Jak podaje „Dziennik Łódzki”, nieznany sprawca pożyczył tramwaj od łódzkiego MPK. Porzucony pojazd znaleźli na Żabieńcu pracownicy MPK.
Pracownicy MPK ostatni raz pojazd widzieli w zajezdni Telefoniczna o godz. 18.40 w piątek, 28 marca. Nie wiadomo, co działo się z pojazdem od tego czasu do niedzieli rano. Jak podaje „Dziennik Łódzki”, pojazd mógł uprowadzić motorniczy z łódzkiego MPK, który został zwolniony z pracy za zgłoszenie się na służbę pod wpływem alkoholu.
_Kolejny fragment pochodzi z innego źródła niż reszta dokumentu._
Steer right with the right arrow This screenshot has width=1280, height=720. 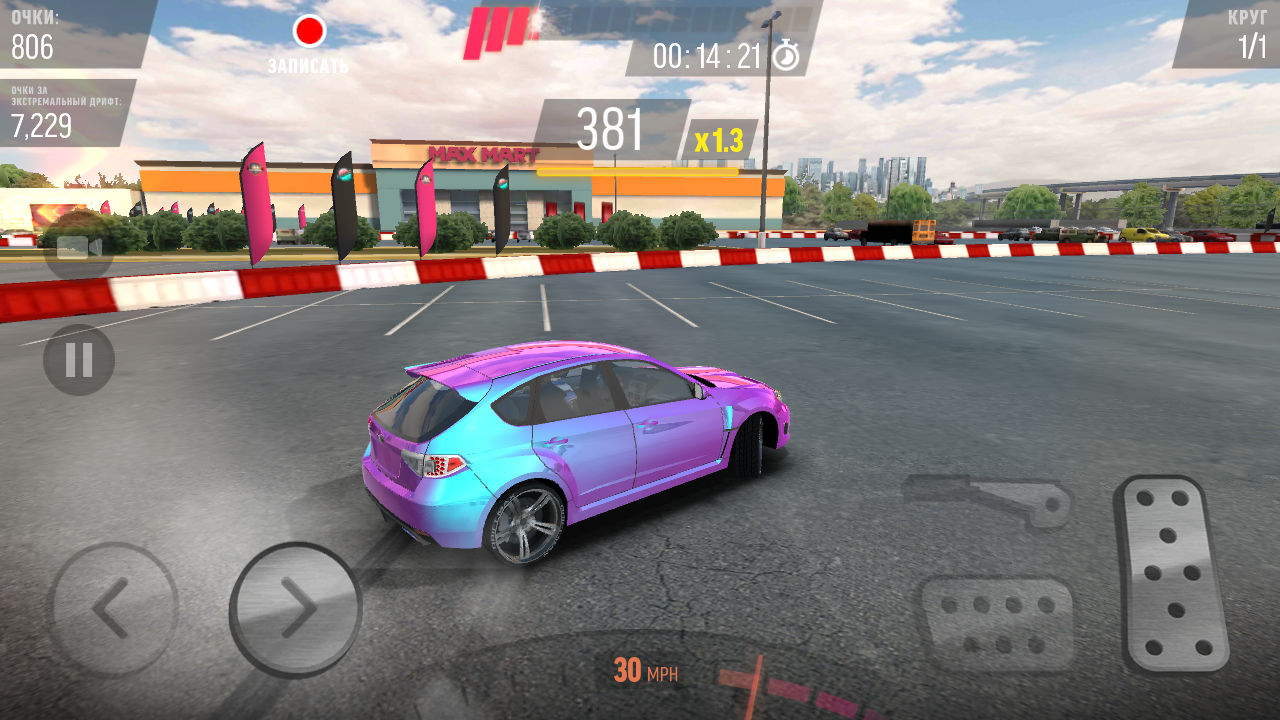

- Musiała to być osoba, która posiada przynajmniej podstawowe umiejętności prowadzenia tramwaju – mówi „Dziennikowi Łódzkiemu” podinsp. Joanna Kącka, rzecznik Komendanta Wojewódzkiego Policji w Łodzi.
Dochodzenie prowadzone jest przez Wydział ds. Przestępczości Samochodowej KMP w Łodzi w kierunku krótkotrwałego użycia pojazdu. Policja zabezpieczyła nagrania z monitoringu miejskiego z tras przejazdu między zajezdnią przy ul. Telefonicznej a pętlą Żabieniec.
Sprawcy grozi kara od 3 miesięcy do 5 lat pozbawienia wolności.